Previously, to qualify for the 10-year renewable residency programme, which was introduced in 2019, investors were required to acquire property valued at Dh2 million or above.

But for properties bought on mortgage or instalment plans, homebuyers had to make a minimum down payment of Dh1 million, or 50 per cent of the property's value, to the bank or developer to be eligible for the golden visa.

The recent change eliminates the need for a minimum down payment altogether, according to Maroun Abou Harb, an associate at law firm BSA Ahmad bin Hezeem & Associates.

Now, investors can qualify for the golden visa if the property's value is Dh2 million or more, regardless of whether it's off-plan, completed, mortgaged or not mortgaged, he said.

However, the change has not yet been reflected on the Dubai Land Department’s Cube website, a customer service initiative to support investor and golden visa services for property buyers.

Dubai’s General Directorate of Residency and Foreigners Affairs website has not yet been updated to reflect the change.

The eligibility criteria for obtaining the golden residency for real estate investors stays unchanged, with the property value requirement set at a minimum of Dh2 million, the DLD told The National.

BSA Ahmad bin Hezeem & Associates was informed about the change on January 22, Mr Abou Harb said.

“No circular has been sent out yet, although when we visited the DLD at The Cube, where they handle the golden visa applications, that’s where we were made aware of this change,” said Jess Stephenson, head of sales progression at Dubai property broker Allsopp & Allsopp.

In recent years, the UAE, the Arab world’s second-largest economy, has undertaken several economic, legal and social reforms to boost foreign direct investment and attract skilled workers.

The Emirates introduced the golden visa programme in 2019. The visas are valid for 10 years and aim to encourage exceptional workers and foreign investors to establish deeper ties to the country.

In 2022, amendments were introduced to the golden residency initiative to simplify the eligibility criteria and expand the categories of beneficiaries.

The 10-year visa is granted to investors, entrepreneurs, skilled professionals who earn a monthly salary of more than Dh30,000 ($8,167), exceptional talents, scientists and professionals, outstanding students and graduates, property investors, humanitarian pioneers and frontline heroes.

“This policy change would benefit many buyers and end users as this will open up the golden visa option to pretty much everybody who's bought a property, because most properties are valued at more than Dh2 million,” Ms Stephenson said.

“That way, all mortgage buyers would be able to apply for the golden visa, and then they can also sponsor their family and domestic staff.
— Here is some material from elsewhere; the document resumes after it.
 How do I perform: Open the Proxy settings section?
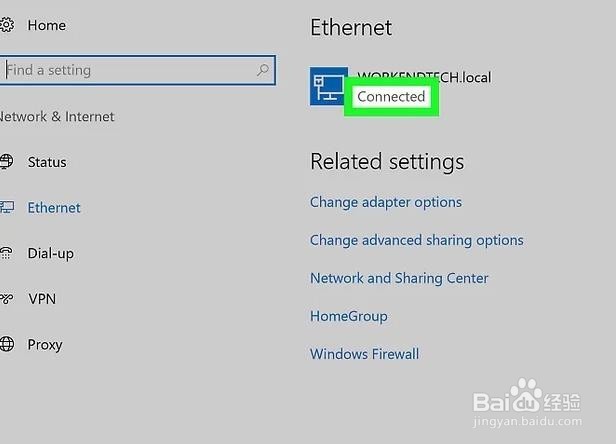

This means there would be more buyer confidence in the city, too.”

Another property agent said he would test the policy change first hand when one of his customers visits the DLD this week to register a transaction for a property worth more than Dh2 million.

Meanwhile, the “excellent government initiative” would help boost the property market, said Matthew Gregory, branch director at real estate agency Betterhomes.
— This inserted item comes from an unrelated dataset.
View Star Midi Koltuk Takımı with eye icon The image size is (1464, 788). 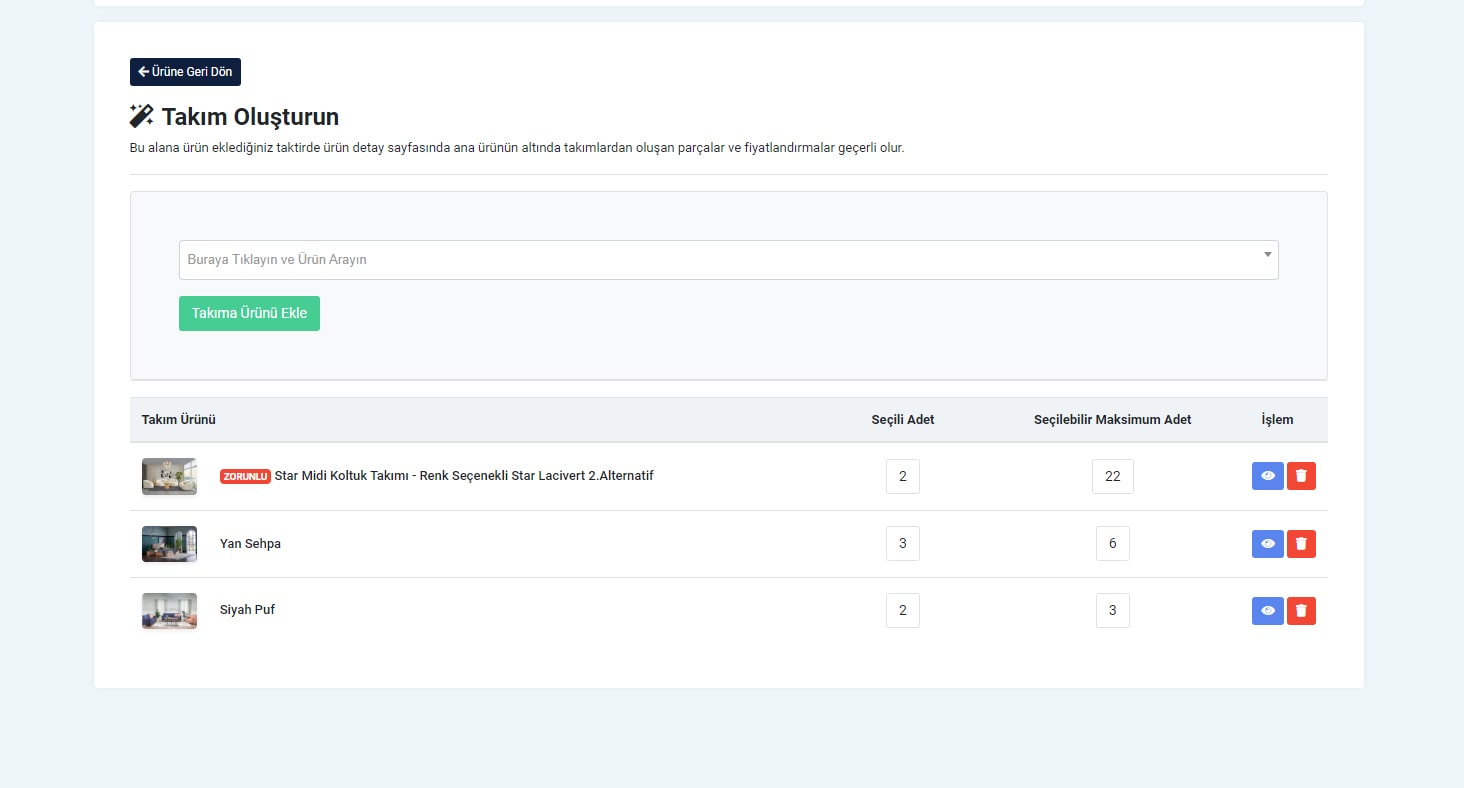click(1267, 476)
“This enables us to have positive conversations with potential clients, especially from overseas, and help them get on the property ladder and obtain a visa even quicker with a minimal investment,” he said.
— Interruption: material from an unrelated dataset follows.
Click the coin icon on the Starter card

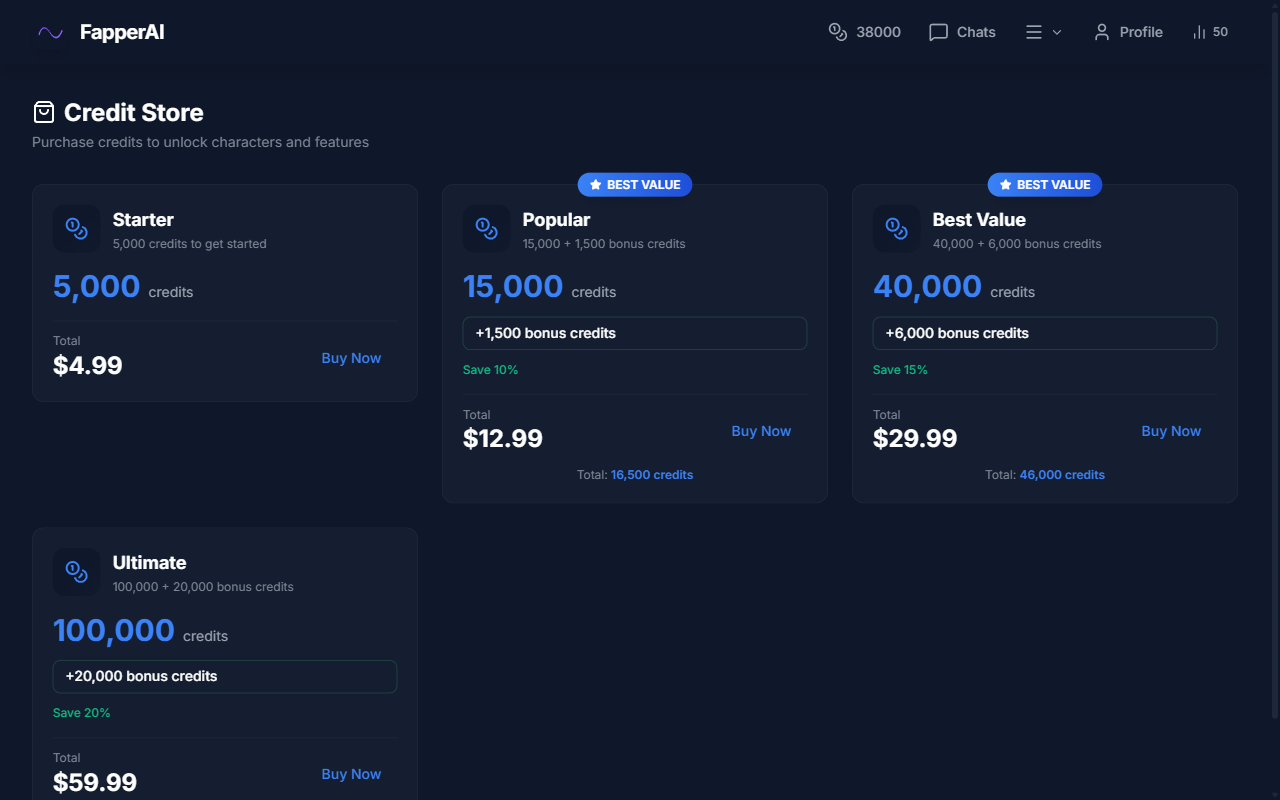click(x=76, y=228)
“You only have to buy a property worth Dh2 million, but you don’t have to hold equity of the same value.

“If you buy an off-plan unit, you just need to pay the down payment, which for some is only Dh50,000, and be eligible for a golden visa.”

Before this, investors needed to have equity in the property over a certain value to be eligible for a golden visa, he said.

“This meant you couldn’t do it for off-plan properties because you didn’t have equity until you fulfilled a large percentage of the payment plan.”

Ben Crompton, managing partner of Abu Dhabi real estate agency Crompton Partners Estate Agents, said his company had not been informed of any changes to the golden visa application criteria.

“If the value is scrapped, it will mean a lot more golden visas will be issued. It might stimulate domestic purchases, but is much more likely to attract foreign investors,” he said.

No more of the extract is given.